Órfãos e sobreviventes da repressão de 27 de Maio de 1977 em Angola voltam a exigir responsabilização política dos culpados pelos milhares de assassinatos, agora com o argumento de que o combate à impunidade, uma das bandeiras do Presidente João Lourenço, deve encontrar eco também no plano dos direitos humanos.
Juntos na chamada ‘’Plataforma 27 de Maio’’, criada há uma semana, membros de associações de sobreviventes levantam a voz em nome de um perdão e identificação das vítimas, mas há quem duvide que o Governo não vai satisfazer tais exigências.
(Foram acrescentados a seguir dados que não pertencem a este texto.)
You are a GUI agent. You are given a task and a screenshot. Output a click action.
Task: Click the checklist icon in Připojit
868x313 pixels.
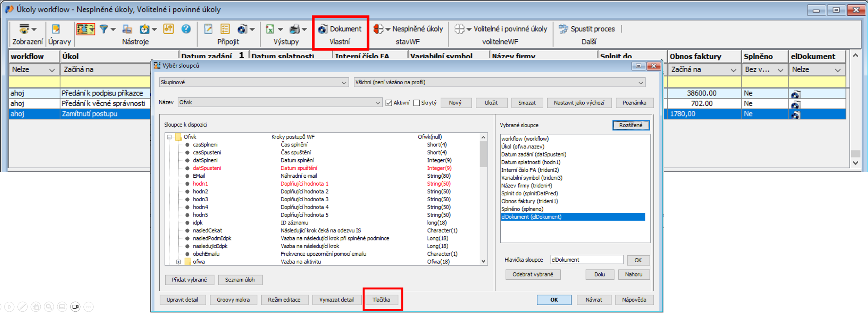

Só depois de um pedido de perdão, sendo certo que existirão culpados com responsabilidades públicas, haverá reconciliação, afirma Miguel Francisco, membro da ‘’Plataforma’’, para quem a dimensão da tragédia não deve ser analisada apenas no quadro da comissão que trata da homenagem às vítimas dos conflitos políticos.
‘’Não é com um monumento ou certidões … sem sabermos qual é a génese. Não aceitamos, é bom que o Governo se coloque na nossa posição. Ninguém quer julgamentos, não é possível, mas queremos responsabilização política e que peçam perdão para que haja reconciliação’’, solicita o advogado.
Miguel Francisco ‘’Michel’’, autor do livro ‘’Reflexão: Racismo como cerne da tragédia do 27 de Maio’’, reitera que não há negociação possível quando em causa estiver a luta pela verdade.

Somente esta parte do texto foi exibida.